James Goodfellow was born in Paisley, Renfrewshire, on 18 May 1937. He attended St Mirin's Academy, apprenticed at Renfrew Electrical & Radio Engineers, served in REME (where he designed a mobile electronics workshop for the “Thunderbird” missile) and in 1961 joined Kelvin Hughes, then a division of Smiths Industries Ltd. The mechanical cash-dispensing housing was built by Chubb Lock & Safe Co.; the initiating customer was Westminster Bank.

2. The Problem Banks Faced

Britain in the mid-1960s ran on cash and on strict banking hours. Branches closed by mid-afternoon and were shut on Saturdays — a genuine hardship for working people paid weekly, in cash, with no way to access their money outside the bank's tight window. The banks wanted to stop loss-making Saturday-morning opening without abandoning their customers, and the answer they reached for was a machine that could hand out cash with no human teller present.

Customers waiting outside banks before the invention of ATMs
Before ATMs, customers depended entirely on bank opening hours to access their money.

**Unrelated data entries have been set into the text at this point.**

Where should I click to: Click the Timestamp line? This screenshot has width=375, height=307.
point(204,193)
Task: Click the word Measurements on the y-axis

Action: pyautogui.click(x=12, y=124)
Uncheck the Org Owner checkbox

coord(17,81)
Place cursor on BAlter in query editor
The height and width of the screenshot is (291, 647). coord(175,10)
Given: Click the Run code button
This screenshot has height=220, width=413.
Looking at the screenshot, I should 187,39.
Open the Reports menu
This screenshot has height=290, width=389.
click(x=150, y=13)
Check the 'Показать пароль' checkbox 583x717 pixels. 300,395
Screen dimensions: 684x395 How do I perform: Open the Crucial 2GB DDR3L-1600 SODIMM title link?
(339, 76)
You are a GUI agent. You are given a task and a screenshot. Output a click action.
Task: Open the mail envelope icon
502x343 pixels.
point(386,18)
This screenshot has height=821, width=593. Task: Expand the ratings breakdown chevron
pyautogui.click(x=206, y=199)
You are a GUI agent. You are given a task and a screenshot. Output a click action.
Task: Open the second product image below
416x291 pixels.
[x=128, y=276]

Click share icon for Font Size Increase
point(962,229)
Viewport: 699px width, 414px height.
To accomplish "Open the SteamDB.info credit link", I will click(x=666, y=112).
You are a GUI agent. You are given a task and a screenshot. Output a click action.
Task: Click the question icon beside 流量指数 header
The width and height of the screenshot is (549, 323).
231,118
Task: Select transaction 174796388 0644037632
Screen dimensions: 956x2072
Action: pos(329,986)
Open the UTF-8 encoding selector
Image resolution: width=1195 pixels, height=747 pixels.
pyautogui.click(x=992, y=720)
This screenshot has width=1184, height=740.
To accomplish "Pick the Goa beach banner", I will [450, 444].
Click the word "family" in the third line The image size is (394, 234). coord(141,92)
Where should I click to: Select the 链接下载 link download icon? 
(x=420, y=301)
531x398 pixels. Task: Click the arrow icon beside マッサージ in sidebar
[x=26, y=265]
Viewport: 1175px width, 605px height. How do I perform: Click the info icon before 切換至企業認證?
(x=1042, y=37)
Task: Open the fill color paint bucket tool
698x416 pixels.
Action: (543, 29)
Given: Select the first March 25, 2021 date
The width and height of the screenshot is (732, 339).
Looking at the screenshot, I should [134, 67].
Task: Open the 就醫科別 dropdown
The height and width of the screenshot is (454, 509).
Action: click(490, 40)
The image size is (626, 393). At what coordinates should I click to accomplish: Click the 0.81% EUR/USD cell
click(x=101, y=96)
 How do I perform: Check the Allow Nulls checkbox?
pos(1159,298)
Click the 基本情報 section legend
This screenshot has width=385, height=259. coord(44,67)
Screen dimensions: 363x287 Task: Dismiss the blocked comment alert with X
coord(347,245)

3. The Invention — The ATM and PIN

In 1965, the 28-year-old Goodfellow was handed the project. The brief was deceptively simple: build something that lets a genuine customer — and only a genuine customer — take cash from a machine with no clerk watching.

“My task was to design the means of allowing a customer, and only a genuine customer, to actuate the dispenser mechanism.” — James Goodfellow

He worked through the alternatives — fingerprints, voice recognition, retinal patterns, magnetic stripes, online operation — and found them all unworkable on grounds of cost, bulk, or technical feasibility in 1965. His breakthrough was elegant:

“I designed a system which accepted a machine readable encrypted card, to which I added a numerical keypad into which an obscurely related Personal Identification Number had to be entered manually, by the customer. This PIN was known only to the person to whom the card was issued.”

That combination — a machine-readable card plus a secret numeric code — is the heart of his claim, because it is exactly how every modern ATM works.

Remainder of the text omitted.